Et donc aujourd’hui, je passe la journée dans cette salle remplie de jeunes et d’adolescents vivant avec le VIH. Pleins d’énergie, intelligents, curieux. Il n’y a jamais un moment d’ennui avec ces gens-là. Je me rappelle sans cesse de ma propre fille qui aurait pu être l’une d’entre eux, mais elle en avait eu assez du TAR et avait tout arrêté silencieusement. Au moment où je suis venue à son aide, il était trop tard. Cela fait presque six ans que nous l’avons enterrée sur une colline froide balayée par le vent, mais je n’arrive toujours pas à croire qu’elle soit partie. Et donc nous discutons de l’importance de plaider pour de meilleurs TAR avec ces jeunes. Ils parlent d’effets secondaires désagréables avec leurs régimes actuels. Toute question concernant les effets secondaires suscite des demandes furieuses par le microphone qui circule. Ils se plaignent du vertige induit par l’éfavirenz. Un autre raconte des rêves vifs et une fille pleine de vivacité parle de son expérience de cauchemars. Un autre jeune homme dit qu’il peut difficilement dormir une nuit complète, mais c’est son collègue qui se plaint de quelque chose de différent. Il a commencé à développer des seins de fille. Oui, ils émergent sous son T-shirt surdimensionné, aussi bien développés que ceux d’une fille nubile. C’est la gynécomastie, je leur dis, le nom scientifique de la condition, et je les laisse pratiquer l’orthographe correcte.

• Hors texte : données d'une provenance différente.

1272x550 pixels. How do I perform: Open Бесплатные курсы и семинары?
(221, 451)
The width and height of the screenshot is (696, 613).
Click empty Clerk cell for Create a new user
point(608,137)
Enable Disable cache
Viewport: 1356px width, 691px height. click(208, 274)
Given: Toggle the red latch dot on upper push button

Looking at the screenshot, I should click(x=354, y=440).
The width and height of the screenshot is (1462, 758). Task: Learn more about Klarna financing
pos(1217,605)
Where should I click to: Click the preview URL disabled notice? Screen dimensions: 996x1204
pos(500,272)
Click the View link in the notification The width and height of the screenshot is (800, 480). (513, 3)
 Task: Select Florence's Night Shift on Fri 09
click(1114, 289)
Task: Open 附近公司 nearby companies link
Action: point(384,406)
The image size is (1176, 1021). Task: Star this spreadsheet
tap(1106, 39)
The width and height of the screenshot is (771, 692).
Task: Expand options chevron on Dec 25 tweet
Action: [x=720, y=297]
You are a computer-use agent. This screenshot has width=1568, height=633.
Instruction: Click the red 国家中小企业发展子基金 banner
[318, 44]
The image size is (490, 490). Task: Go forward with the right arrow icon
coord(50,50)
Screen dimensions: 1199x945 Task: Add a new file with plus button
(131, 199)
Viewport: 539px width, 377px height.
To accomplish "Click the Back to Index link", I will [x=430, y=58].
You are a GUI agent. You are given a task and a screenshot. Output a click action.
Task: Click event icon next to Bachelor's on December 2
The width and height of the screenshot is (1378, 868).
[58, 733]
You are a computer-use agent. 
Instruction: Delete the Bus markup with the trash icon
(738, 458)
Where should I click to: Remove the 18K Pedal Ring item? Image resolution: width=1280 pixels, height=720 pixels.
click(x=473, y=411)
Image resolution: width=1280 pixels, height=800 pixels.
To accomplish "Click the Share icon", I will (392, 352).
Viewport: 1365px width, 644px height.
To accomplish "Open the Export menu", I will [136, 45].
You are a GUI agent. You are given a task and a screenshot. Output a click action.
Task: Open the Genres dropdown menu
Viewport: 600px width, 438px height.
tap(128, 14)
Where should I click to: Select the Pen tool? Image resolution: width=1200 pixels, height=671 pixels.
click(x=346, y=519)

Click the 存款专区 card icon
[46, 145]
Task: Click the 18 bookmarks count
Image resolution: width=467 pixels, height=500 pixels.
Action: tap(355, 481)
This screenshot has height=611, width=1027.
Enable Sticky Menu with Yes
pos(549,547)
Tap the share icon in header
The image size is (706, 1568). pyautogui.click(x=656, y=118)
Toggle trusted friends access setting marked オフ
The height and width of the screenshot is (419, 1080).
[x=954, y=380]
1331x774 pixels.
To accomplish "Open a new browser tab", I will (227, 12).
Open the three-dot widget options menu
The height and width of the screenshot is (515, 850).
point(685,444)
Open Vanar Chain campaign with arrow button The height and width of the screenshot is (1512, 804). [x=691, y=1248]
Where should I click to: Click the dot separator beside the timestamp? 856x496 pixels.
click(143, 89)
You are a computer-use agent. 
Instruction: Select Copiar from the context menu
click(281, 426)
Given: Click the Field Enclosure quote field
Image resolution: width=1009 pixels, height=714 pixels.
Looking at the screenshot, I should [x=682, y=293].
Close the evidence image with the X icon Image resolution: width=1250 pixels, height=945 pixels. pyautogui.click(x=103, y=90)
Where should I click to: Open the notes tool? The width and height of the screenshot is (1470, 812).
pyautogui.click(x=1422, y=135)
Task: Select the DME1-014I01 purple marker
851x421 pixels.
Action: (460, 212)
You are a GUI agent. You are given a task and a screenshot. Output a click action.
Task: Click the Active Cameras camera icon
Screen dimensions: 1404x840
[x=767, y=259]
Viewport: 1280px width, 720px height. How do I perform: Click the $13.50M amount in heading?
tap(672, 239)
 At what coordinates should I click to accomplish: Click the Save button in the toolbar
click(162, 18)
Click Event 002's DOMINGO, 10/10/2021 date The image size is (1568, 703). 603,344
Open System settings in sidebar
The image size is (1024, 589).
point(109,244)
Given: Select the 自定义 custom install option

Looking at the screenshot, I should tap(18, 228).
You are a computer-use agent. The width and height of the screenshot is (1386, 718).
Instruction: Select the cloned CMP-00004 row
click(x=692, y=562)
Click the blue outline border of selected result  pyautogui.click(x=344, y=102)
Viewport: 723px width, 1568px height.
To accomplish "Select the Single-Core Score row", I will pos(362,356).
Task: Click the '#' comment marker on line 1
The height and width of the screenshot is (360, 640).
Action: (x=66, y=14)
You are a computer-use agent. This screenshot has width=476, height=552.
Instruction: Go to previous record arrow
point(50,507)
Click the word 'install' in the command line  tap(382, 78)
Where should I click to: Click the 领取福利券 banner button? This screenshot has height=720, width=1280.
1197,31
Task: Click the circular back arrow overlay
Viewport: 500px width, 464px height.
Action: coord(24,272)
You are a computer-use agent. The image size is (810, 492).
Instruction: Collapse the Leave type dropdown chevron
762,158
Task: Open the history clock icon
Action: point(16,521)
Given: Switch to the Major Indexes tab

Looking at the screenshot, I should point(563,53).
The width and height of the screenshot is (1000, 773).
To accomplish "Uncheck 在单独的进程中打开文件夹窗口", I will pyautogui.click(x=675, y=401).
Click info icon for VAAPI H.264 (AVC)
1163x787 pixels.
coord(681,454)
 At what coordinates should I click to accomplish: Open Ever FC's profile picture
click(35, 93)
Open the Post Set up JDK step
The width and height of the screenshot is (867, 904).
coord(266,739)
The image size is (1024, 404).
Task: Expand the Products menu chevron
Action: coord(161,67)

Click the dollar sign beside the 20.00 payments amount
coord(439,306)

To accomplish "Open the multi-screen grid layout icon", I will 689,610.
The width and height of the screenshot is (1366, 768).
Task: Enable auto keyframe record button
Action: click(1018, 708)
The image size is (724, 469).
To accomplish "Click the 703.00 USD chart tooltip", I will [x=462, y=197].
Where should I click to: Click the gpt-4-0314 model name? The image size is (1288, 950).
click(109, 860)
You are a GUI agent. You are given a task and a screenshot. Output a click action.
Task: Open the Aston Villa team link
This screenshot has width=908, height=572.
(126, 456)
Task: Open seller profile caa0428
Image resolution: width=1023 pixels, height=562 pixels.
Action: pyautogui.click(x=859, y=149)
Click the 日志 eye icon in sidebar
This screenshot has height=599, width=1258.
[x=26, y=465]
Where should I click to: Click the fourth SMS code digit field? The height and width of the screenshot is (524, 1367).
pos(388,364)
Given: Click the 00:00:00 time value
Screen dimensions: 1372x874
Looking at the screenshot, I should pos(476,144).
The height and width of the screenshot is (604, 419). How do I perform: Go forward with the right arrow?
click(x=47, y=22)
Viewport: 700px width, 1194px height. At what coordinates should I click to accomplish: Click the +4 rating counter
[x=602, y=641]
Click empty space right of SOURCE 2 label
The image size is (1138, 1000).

Nous parlons d’antirétroviraux qui vont arrêter le taux élevé d’effets secondaires chez les adolescents. Le spectre de la mort ne suffit pas à empêcher leurs pairs d’arrêter d’avaler les comprimés qui pourraient leur sauver la vie. Certains ne peuvent pas supporter leur taille qui fait que les avaler devient une expérience déchirante et d’autres redoutent leurs effets secondaires. Et nous discutons du dolutégravir, l’un des nouveaux-venus sur l’arène des TAR. Les jeunes sont assis sur les bords de leurs chaises pendant que j’annonce ses avantages : plus petit composé, plus robuste, plus haute barrière à la résistance, une meilleure tolérance, et la liste continue. Je leur parle d’autres médicaments en cours de développement, comme le cabotégravir et la rilpivirine, qui les libéreront des comprimés quotidiens. Ils veulent ces médicaments tout de suite, disent-ils. Nous parlons de comment ils peuvent les obtenir. Plaider pour cela, nous leur disons. Rien ne vous viendra sur un plateau d’argent.
Et ils partent, prenant toujours leurs ARV actuels, mais en rêvant à de meilleurs médicaments avec moins d’effets secondaires et déterminés à y avoir accès.
Grâce à la licence du Medicines Patent Pool avec ViiV Healthcare, un dolutégravir générique à faible coût et de qualité garantie, et des combinaisons contenant du dolutégravir deviennent petit à petit disponibles dans un grand nombre de pays à revenu faible et intermédiaire.